Objective: To prospectively assess the accuracy of gadofosveset-enhanced magnetic resonance imaging (MRI) for nodal staging and restaging in rectal cancer.
Background: Accurate preoperative assessment of nodal disease in rectal cancer impacts treatment management. Staging with modern imaging techniques (computed tomography, MRI and endorectal ultrasound) is insufficiently accurate for clinical decision making. This study aims to assess the accuracy of MRI using a novel lymph node magnetic resonance contrast, gadofosveset, for nodal staging and restaging in rectal cancer using a per node comparison with histology as the reference standard.

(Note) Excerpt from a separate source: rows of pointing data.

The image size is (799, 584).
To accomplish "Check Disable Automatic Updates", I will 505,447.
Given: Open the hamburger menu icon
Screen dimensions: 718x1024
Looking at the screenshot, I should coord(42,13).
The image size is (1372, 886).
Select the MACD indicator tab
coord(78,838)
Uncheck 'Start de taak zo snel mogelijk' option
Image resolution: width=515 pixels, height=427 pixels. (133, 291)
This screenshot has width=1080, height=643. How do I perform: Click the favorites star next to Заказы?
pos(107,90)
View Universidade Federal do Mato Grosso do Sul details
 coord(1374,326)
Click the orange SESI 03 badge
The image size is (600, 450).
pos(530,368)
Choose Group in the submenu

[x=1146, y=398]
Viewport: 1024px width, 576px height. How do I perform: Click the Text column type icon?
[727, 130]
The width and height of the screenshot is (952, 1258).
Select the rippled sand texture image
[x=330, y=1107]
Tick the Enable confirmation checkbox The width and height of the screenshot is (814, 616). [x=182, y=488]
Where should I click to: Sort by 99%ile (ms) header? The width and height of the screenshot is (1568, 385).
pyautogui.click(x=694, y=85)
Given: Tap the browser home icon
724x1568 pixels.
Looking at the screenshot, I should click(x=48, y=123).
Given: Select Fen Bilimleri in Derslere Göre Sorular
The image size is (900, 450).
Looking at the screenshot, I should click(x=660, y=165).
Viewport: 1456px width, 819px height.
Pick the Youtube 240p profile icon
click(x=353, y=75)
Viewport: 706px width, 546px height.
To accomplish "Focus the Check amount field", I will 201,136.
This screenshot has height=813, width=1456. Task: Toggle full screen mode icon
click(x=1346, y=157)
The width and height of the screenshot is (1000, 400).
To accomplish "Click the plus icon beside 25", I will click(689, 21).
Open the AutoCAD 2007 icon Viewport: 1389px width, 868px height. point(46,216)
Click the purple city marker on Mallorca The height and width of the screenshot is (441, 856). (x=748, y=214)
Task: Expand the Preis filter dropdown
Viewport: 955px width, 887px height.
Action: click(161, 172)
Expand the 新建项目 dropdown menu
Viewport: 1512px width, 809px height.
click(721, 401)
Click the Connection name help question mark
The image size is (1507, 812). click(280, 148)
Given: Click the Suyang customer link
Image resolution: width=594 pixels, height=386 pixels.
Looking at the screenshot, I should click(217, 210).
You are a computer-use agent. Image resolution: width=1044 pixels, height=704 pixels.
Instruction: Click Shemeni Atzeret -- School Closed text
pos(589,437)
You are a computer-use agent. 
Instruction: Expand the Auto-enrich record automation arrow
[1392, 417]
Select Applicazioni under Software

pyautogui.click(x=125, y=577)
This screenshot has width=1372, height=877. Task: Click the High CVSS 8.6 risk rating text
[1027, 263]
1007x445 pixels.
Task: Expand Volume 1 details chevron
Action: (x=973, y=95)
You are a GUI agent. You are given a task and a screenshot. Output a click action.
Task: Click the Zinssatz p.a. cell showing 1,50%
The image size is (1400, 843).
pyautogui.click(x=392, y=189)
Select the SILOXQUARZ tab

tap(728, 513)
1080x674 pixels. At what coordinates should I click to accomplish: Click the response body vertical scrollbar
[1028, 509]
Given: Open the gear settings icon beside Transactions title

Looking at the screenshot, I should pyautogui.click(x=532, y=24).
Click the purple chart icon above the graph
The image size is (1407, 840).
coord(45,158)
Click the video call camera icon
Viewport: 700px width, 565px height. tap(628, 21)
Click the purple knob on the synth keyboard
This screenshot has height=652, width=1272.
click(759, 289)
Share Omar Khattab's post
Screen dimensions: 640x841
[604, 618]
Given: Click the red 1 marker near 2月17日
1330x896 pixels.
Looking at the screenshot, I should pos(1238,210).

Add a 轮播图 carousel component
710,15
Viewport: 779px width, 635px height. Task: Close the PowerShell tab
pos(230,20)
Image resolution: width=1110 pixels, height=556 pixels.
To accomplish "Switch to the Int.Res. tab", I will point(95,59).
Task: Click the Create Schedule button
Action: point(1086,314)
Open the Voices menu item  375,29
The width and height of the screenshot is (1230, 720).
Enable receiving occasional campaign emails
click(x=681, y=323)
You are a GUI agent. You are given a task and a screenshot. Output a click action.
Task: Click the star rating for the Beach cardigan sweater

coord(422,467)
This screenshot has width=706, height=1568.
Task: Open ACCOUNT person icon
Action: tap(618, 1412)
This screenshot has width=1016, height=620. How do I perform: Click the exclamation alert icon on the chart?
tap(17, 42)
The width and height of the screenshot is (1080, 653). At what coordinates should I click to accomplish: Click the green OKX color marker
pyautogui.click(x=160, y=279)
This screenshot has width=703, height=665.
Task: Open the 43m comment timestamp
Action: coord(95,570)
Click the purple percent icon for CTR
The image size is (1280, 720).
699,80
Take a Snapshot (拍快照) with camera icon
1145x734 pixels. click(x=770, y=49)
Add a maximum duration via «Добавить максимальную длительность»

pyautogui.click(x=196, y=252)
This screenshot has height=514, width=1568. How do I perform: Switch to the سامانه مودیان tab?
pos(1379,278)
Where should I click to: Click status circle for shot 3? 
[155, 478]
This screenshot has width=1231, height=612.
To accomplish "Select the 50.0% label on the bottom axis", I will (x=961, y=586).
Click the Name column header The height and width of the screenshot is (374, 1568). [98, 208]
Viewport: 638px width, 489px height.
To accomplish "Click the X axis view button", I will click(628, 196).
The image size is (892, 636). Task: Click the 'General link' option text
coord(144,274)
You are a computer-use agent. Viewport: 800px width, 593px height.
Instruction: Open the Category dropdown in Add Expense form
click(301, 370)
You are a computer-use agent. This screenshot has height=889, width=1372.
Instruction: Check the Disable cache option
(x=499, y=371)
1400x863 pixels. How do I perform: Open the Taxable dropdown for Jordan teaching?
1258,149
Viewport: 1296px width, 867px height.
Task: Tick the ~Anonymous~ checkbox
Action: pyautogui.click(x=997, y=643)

Methods: Sixty-eight patients underwent gadofosveset-enhanced MRI at 1.5T. Twenty-six patients (primary staging group I) were treated with total mesorectal excision (with or without preoperative 5 × 5 Gy) and 42 (restaging group II) underwent a long course of chemoradiation followed by a restaging MRI and resection. Nodes were scored as benign or malignant by 2 radiologists (experienced and junior reader) first on standard MRI, then on gadofosveset-enhanced MRI. For group I the primary staging MRI was compared with histology. In group II the second, restaging MRI was compared with histology.
Results: For the experienced reader, sensitivity, specificity, and area under the ROC-curve (AUC) improved from 76%, 82% and 0.84 on standard MRI to 80%, 97% and 0.96 on gadofosveset-MRI (P < 0.001). For the junior reader results improved from 69%, 85%, and 0.85 on standard MRI to 70%, 95%, and 0.93 on gadofosveset-MRI (P = 0.03). Interobserver agreement was good on both standard MRI (κ 0.73) and gadofosveset-MRI (κ 0.71).
Conclusions: This study shows high reproducibility and significantly improved accuracy compared to standard MRI for gadofosveset-enhanced MRI for nodal staging and restaging in rectal cancer.